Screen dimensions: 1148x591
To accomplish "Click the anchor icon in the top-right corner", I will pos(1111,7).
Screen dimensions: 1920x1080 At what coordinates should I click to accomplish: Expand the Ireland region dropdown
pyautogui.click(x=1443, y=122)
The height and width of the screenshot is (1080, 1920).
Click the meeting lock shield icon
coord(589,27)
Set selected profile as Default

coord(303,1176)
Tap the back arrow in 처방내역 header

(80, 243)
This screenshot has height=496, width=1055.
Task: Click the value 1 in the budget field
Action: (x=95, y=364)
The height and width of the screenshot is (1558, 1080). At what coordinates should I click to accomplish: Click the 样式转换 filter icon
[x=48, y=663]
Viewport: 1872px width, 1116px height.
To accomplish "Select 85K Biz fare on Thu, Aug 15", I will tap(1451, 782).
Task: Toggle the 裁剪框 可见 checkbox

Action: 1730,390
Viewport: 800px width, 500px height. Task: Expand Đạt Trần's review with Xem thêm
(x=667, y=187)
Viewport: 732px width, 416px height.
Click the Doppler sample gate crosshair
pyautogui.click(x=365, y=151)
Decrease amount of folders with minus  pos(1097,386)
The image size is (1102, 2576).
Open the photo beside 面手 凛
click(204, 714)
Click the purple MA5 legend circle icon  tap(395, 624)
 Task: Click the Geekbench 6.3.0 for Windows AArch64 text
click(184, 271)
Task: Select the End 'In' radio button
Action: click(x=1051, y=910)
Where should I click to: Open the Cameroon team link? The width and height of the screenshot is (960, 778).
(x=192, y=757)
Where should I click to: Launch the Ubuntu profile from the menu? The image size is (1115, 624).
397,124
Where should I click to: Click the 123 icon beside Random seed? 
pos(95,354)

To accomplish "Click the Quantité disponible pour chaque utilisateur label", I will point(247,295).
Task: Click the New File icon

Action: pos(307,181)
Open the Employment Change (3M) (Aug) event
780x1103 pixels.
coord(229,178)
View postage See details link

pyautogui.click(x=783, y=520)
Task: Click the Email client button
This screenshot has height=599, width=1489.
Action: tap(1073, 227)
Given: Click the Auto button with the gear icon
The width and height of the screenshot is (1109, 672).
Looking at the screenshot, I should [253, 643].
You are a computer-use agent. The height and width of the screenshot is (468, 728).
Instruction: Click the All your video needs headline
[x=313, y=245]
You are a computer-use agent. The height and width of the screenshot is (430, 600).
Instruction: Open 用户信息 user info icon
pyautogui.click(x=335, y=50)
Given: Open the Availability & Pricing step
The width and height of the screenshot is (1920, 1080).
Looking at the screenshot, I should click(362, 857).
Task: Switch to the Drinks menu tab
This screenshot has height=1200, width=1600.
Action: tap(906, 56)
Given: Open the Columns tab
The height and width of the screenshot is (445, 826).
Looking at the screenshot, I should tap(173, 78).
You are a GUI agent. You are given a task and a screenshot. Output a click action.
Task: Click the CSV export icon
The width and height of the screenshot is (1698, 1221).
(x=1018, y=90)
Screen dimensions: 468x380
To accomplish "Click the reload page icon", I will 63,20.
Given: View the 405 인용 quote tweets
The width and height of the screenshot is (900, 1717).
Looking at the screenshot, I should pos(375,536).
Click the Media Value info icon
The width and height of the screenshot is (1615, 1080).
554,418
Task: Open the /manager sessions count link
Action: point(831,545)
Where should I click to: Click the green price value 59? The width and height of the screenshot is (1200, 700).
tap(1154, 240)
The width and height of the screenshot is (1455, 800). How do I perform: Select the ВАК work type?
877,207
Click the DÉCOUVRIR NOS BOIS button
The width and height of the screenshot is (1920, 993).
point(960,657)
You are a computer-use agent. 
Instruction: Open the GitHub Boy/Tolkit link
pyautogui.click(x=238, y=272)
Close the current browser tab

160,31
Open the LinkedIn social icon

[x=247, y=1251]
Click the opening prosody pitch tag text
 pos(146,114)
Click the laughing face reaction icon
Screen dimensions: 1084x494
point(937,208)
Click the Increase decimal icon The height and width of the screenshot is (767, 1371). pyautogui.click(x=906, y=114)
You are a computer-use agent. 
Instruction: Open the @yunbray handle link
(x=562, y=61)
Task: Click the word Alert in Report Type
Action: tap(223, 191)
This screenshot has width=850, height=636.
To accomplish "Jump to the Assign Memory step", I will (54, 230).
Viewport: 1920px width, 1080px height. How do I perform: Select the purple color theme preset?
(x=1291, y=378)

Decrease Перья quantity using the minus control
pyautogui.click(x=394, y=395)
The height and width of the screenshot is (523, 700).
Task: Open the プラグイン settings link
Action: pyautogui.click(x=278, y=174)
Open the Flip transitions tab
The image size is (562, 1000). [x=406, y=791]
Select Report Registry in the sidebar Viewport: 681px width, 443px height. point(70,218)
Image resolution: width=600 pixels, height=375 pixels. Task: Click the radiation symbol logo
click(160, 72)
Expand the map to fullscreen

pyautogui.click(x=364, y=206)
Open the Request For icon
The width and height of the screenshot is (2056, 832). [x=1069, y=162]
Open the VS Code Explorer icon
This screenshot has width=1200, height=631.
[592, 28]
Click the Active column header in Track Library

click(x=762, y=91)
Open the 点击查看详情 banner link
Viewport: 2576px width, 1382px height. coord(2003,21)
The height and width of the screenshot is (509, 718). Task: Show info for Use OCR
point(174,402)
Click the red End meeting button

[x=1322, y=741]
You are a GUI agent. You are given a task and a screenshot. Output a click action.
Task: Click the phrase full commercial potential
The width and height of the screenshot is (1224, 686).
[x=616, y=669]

##############################

• _Brief_
Can you reproduce all of the material above, line for line and without any changes?

• _Written solution_
Screen dimensions: 1148x591
To accomplish "Click the anchor icon in the top-right corner", I will pos(1111,7).
Screen dimensions: 1920x1080 At what coordinates should I click to accomplish: Expand the Ireland region dropdown
pyautogui.click(x=1443, y=122)
The height and width of the screenshot is (1080, 1920).
Click the meeting lock shield icon
coord(589,27)
Set selected profile as Default

coord(303,1176)
Tap the back arrow in 처방내역 header

(80, 243)
This screenshot has height=496, width=1055.
Task: Click the value 1 in the budget field
Action: (x=95, y=364)
The height and width of the screenshot is (1558, 1080). At what coordinates should I click to accomplish: Click the 样式转换 filter icon
[x=48, y=663]
Viewport: 1872px width, 1116px height.
To accomplish "Select 85K Biz fare on Thu, Aug 15", I will tap(1451, 782).
Task: Toggle the 裁剪框 可见 checkbox

Action: 1730,390
Viewport: 800px width, 500px height. Task: Expand Đạt Trần's review with Xem thêm
(x=667, y=187)
Viewport: 732px width, 416px height.
Click the Doppler sample gate crosshair
pyautogui.click(x=365, y=151)
Decrease amount of folders with minus  pos(1097,386)
The image size is (1102, 2576).
Open the photo beside 面手 凛
click(204, 714)
Click the purple MA5 legend circle icon  tap(395, 624)
 Task: Click the Geekbench 6.3.0 for Windows AArch64 text
click(184, 271)
Task: Select the End 'In' radio button
Action: click(x=1051, y=910)
Where should I click to: Open the Cameroon team link? The width and height of the screenshot is (960, 778).
(x=192, y=757)
Where should I click to: Launch the Ubuntu profile from the menu? The image size is (1115, 624).
397,124
Where should I click to: Click the 123 icon beside Random seed? 
pos(95,354)

To accomplish "Click the Quantité disponible pour chaque utilisateur label", I will point(247,295).
Task: Click the New File icon

Action: pos(307,181)
Open the Employment Change (3M) (Aug) event
780x1103 pixels.
coord(229,178)
View postage See details link

pyautogui.click(x=783, y=520)
Task: Click the Email client button
This screenshot has height=599, width=1489.
Action: tap(1073, 227)
Given: Click the Auto button with the gear icon
The width and height of the screenshot is (1109, 672).
Looking at the screenshot, I should [253, 643].
You are a computer-use agent. The height and width of the screenshot is (468, 728).
Instruction: Click the All your video needs headline
[x=313, y=245]
You are a computer-use agent. The height and width of the screenshot is (430, 600).
Instruction: Open 用户信息 user info icon
pyautogui.click(x=335, y=50)
Given: Open the Availability & Pricing step
The width and height of the screenshot is (1920, 1080).
Looking at the screenshot, I should click(362, 857).
Task: Switch to the Drinks menu tab
This screenshot has height=1200, width=1600.
Action: tap(906, 56)
Given: Open the Columns tab
The height and width of the screenshot is (445, 826).
Looking at the screenshot, I should tap(173, 78).
You are a GUI agent. You are given a task and a screenshot. Output a click action.
Task: Click the CSV export icon
The width and height of the screenshot is (1698, 1221).
(x=1018, y=90)
Screen dimensions: 468x380
To accomplish "Click the reload page icon", I will 63,20.
Given: View the 405 인용 quote tweets
The width and height of the screenshot is (900, 1717).
Looking at the screenshot, I should pos(375,536).
Click the Media Value info icon
The width and height of the screenshot is (1615, 1080).
554,418
Task: Open the /manager sessions count link
Action: point(831,545)
Where should I click to: Click the green price value 59? The width and height of the screenshot is (1200, 700).
tap(1154, 240)
The width and height of the screenshot is (1455, 800). How do I perform: Select the ВАК work type?
877,207
Click the DÉCOUVRIR NOS BOIS button
The width and height of the screenshot is (1920, 993).
point(960,657)
You are a computer-use agent. 
Instruction: Open the GitHub Boy/Tolkit link
pyautogui.click(x=238, y=272)
Close the current browser tab

160,31
Open the LinkedIn social icon

[x=247, y=1251]
Click the opening prosody pitch tag text
 pos(146,114)
Click the laughing face reaction icon
Screen dimensions: 1084x494
point(937,208)
Click the Increase decimal icon The height and width of the screenshot is (767, 1371). pyautogui.click(x=906, y=114)
You are a computer-use agent. 
Instruction: Open the @yunbray handle link
(x=562, y=61)
Task: Click the word Alert in Report Type
Action: tap(223, 191)
This screenshot has width=850, height=636.
To accomplish "Jump to the Assign Memory step", I will (54, 230).
Viewport: 1920px width, 1080px height. How do I perform: Select the purple color theme preset?
(x=1291, y=378)

Decrease Перья quantity using the minus control
pyautogui.click(x=394, y=395)
The height and width of the screenshot is (523, 700).
Task: Open the プラグイン settings link
Action: pyautogui.click(x=278, y=174)
Open the Flip transitions tab
The image size is (562, 1000). [x=406, y=791]
Select Report Registry in the sidebar Viewport: 681px width, 443px height. point(70,218)
Image resolution: width=600 pixels, height=375 pixels. Task: Click the radiation symbol logo
click(160, 72)
Expand the map to fullscreen

pyautogui.click(x=364, y=206)
Open the Request For icon
The width and height of the screenshot is (2056, 832). [x=1069, y=162]
Open the VS Code Explorer icon
This screenshot has width=1200, height=631.
[592, 28]
Click the Active column header in Track Library

click(x=762, y=91)
Open the 点击查看详情 banner link
Viewport: 2576px width, 1382px height. coord(2003,21)
The height and width of the screenshot is (509, 718). Task: Show info for Use OCR
point(174,402)
Click the red End meeting button

[x=1322, y=741]
You are a GUI agent. You are given a task and a screenshot. Output a click action.
Task: Click the phrase full commercial potential
The width and height of the screenshot is (1224, 686).
[x=616, y=669]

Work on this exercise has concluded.